Et leur propre vie leur file ainsi entre les doigts, ils ont l'impression de ne plus la maitriser- ou trop bien- jusqu'à ce qu'un jour leur quotidien leur devienne si insupportable qu'ils renoncent à aller plus loin.
Je comprends le désespoir qui habite sa mère et qui l'habite aussi, j'ai souvent lu dans les yeux de certaines personnes très proches cette même inquiétude, cette même lassitude, ce même désespoir de ne pas trouver à quoi ou même à qui se raccrocher . Et je me suis senti si impuissant à pouvoir les aider en quoi que ce soit...
Dommage, je n'avais jamais entendu parler de Chantal Akerman mais vous m'avez donné l'envie de la connaître mieux.

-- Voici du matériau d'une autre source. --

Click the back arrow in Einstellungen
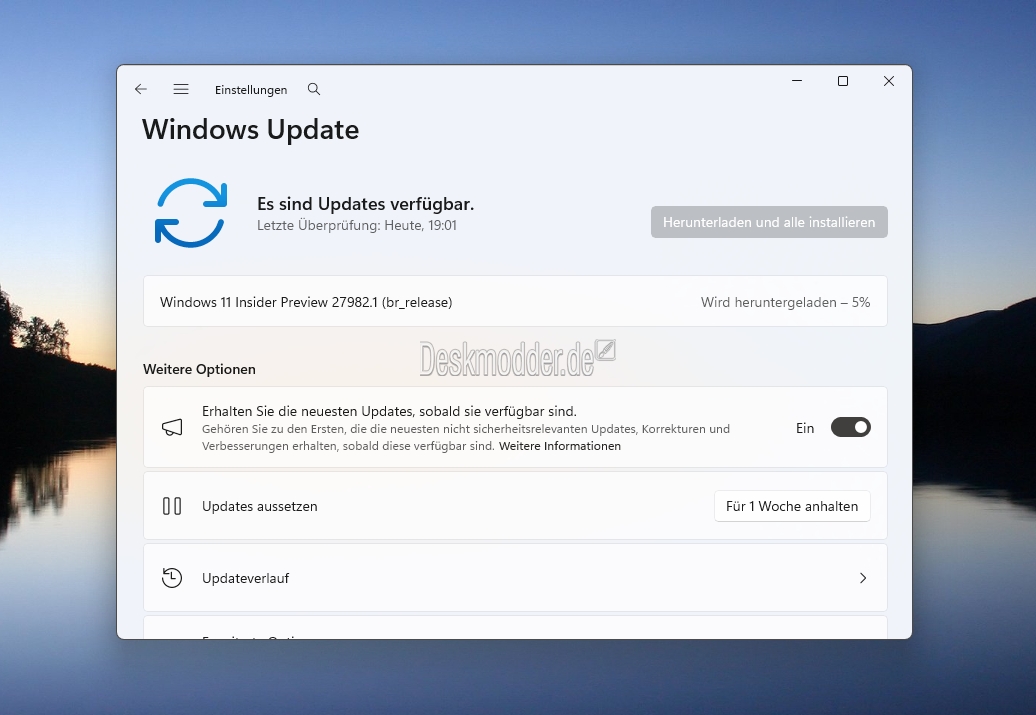 (x=141, y=89)
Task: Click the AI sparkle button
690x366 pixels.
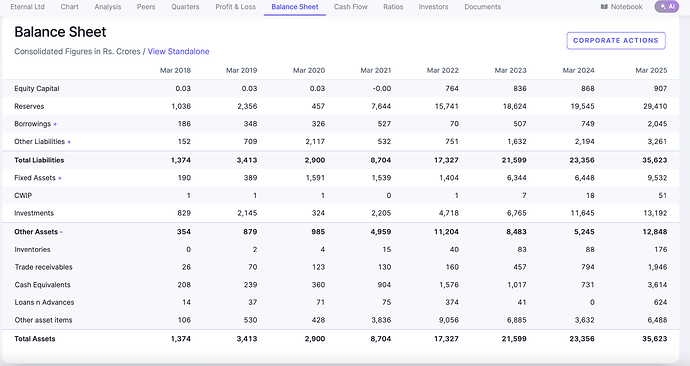Action: tap(667, 7)
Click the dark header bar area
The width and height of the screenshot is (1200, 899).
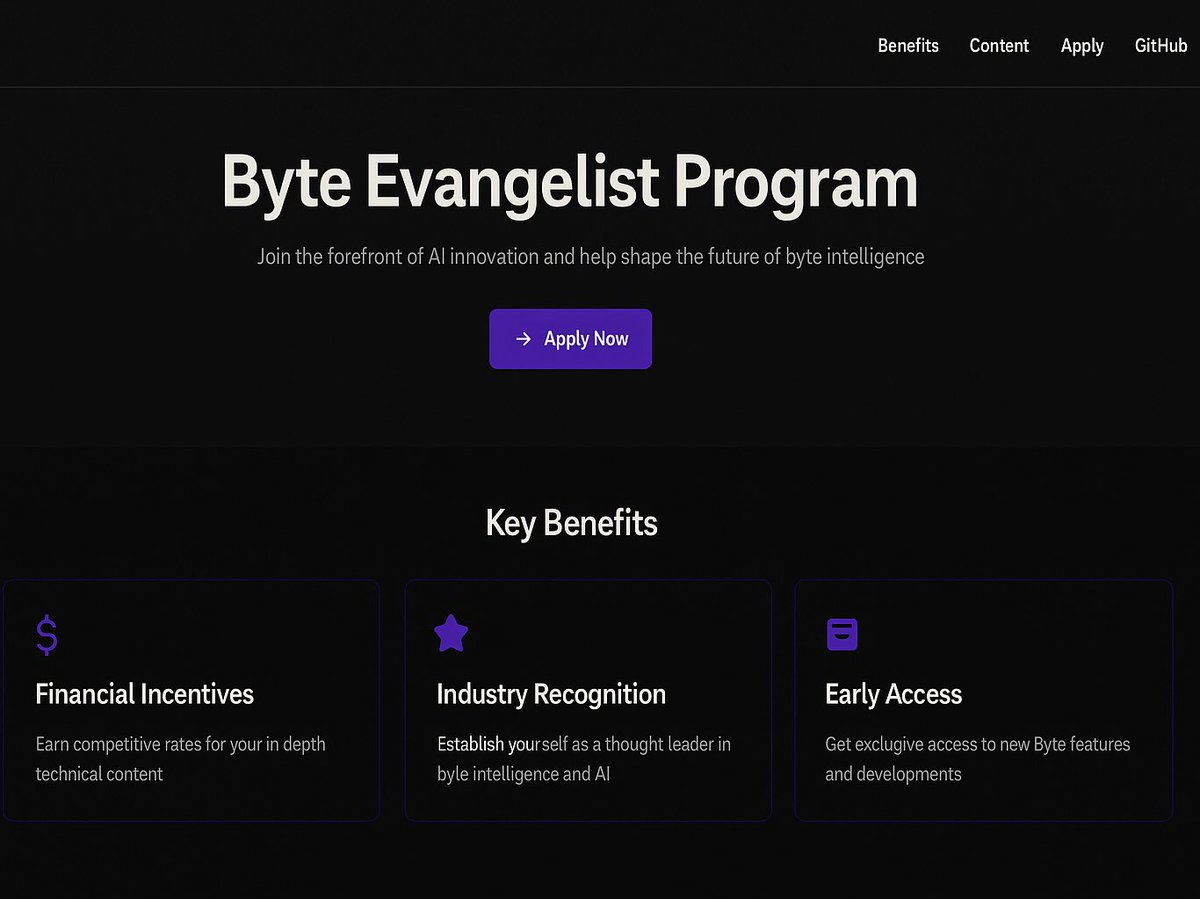pos(400,43)
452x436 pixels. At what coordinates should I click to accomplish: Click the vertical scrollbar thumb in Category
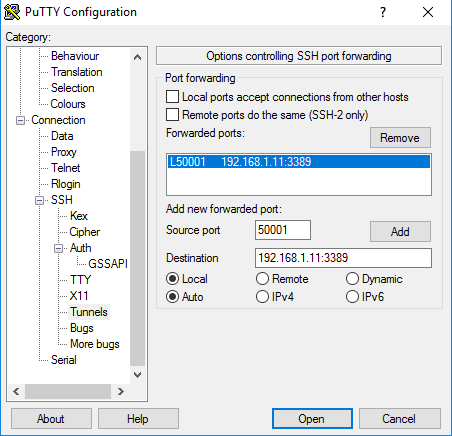click(x=137, y=258)
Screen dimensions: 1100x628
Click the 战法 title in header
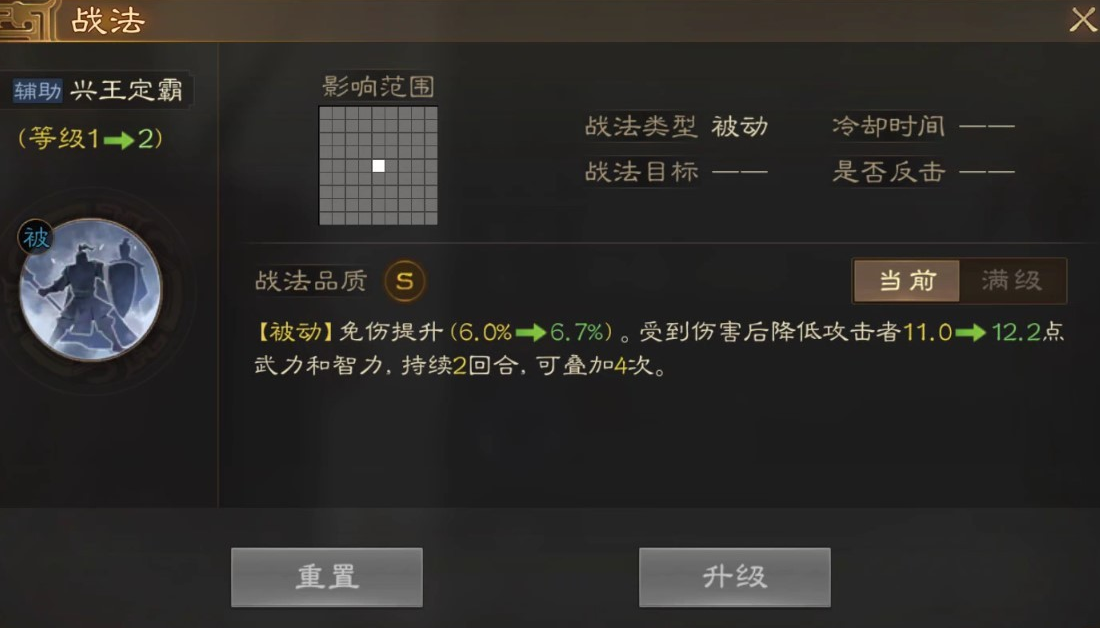[108, 20]
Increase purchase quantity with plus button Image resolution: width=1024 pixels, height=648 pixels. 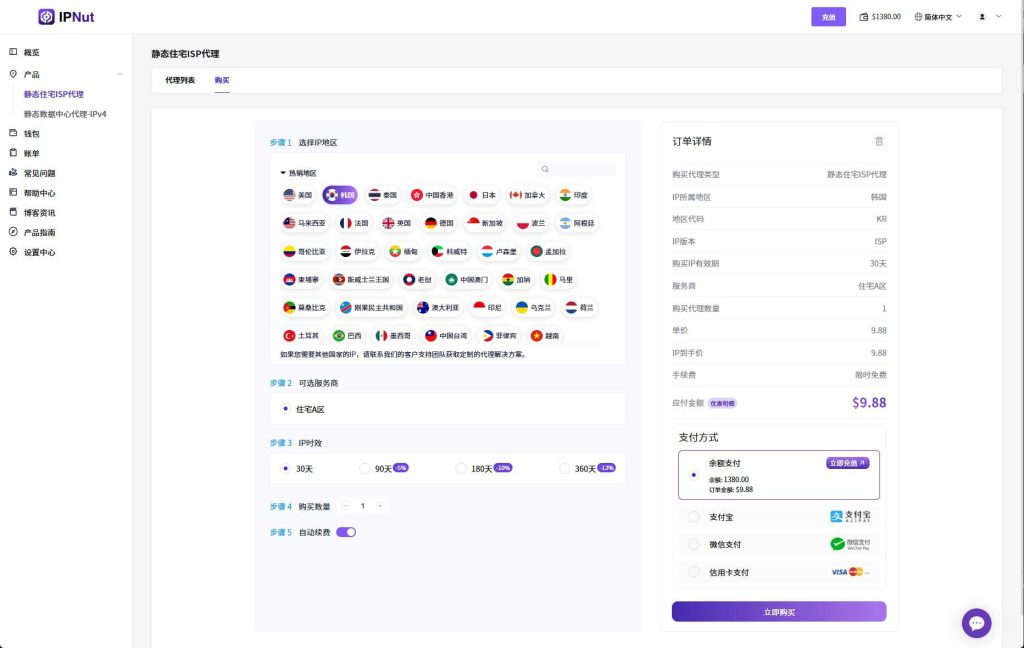[x=380, y=506]
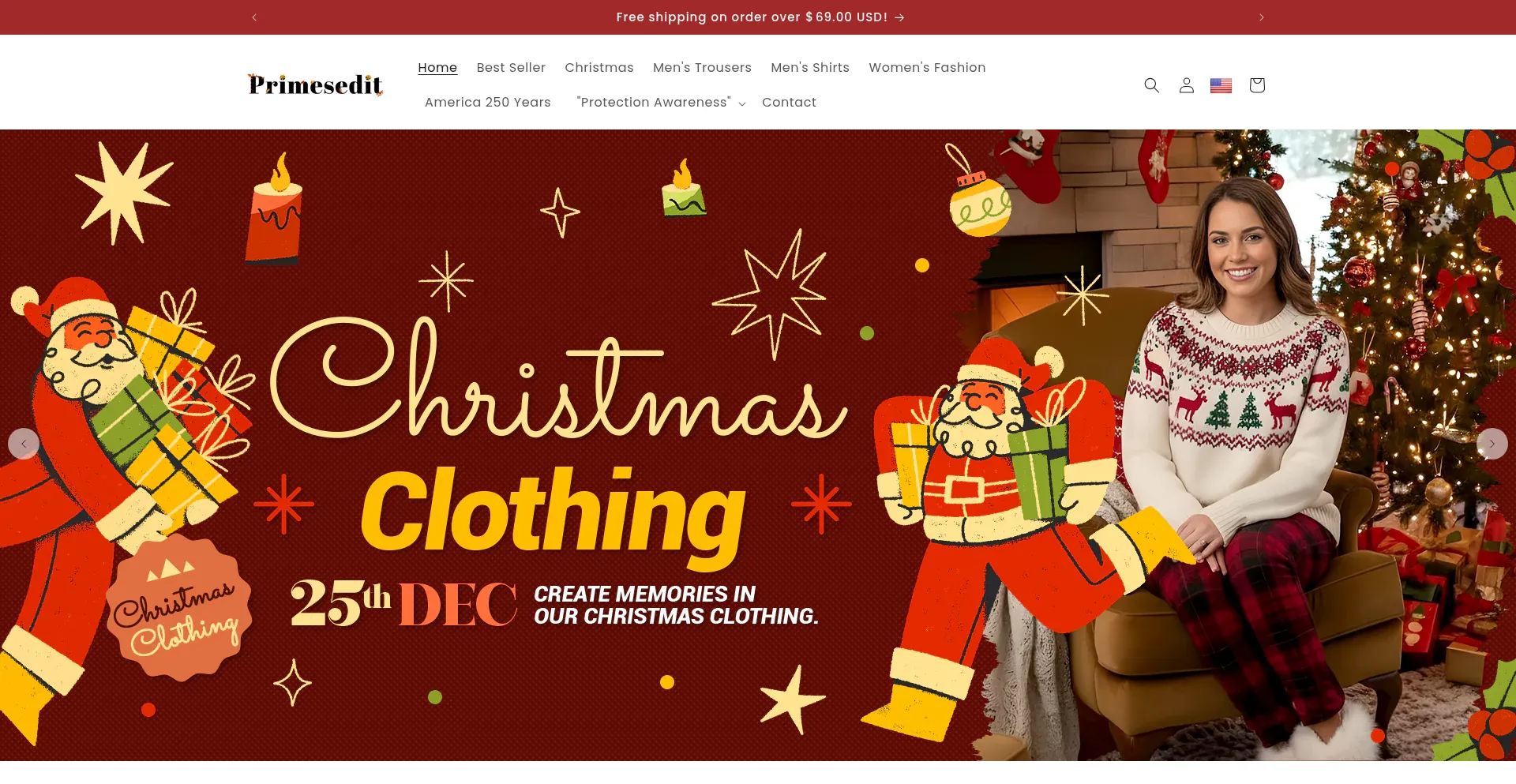Open America 250 Years page
Viewport: 1516px width, 784px height.
(488, 103)
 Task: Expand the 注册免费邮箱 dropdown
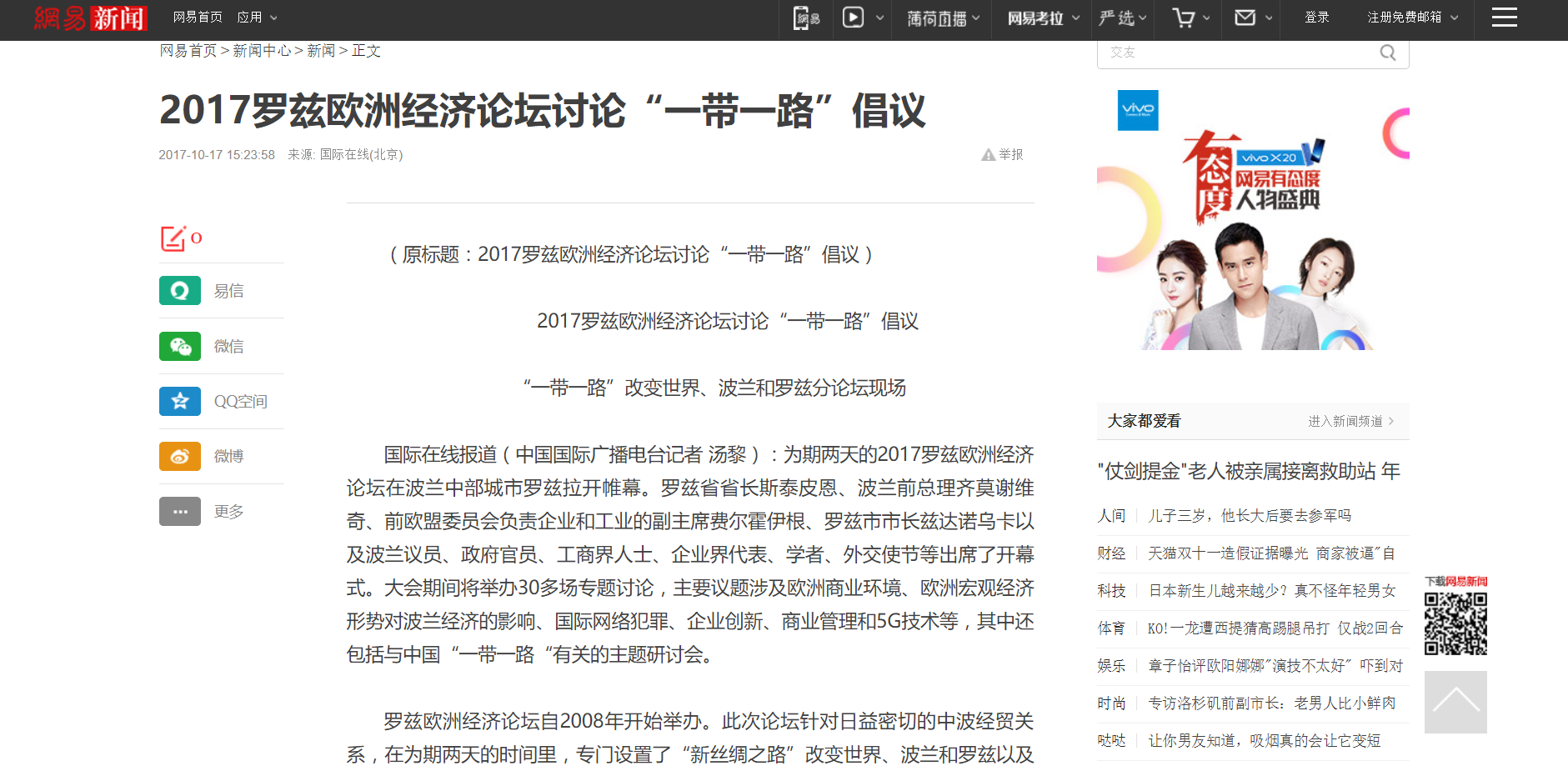point(1412,18)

Bonne fin de semaine Tania
@ Doulidelle : Depuis que j'ai écrit ce billet, je trouve d'autres articles et portraits intéressants qui éclairent ce lien entre Chantal Akerman et sa mère. Comme cette critique de son dernier récit, "Ma mère rit" : http://www.cinergie.be/webzine/ma_mere_rit_de_chantal_akerman
@ Gérard : Vous êtes très attentif à ces étincelles, à ce combat permanent contre la lassitude de vivre. Etre à l'écoute, donner de sa présence, ne pas juger mais comprendre, ce n'est pas rien. Bonne journée, Gérard.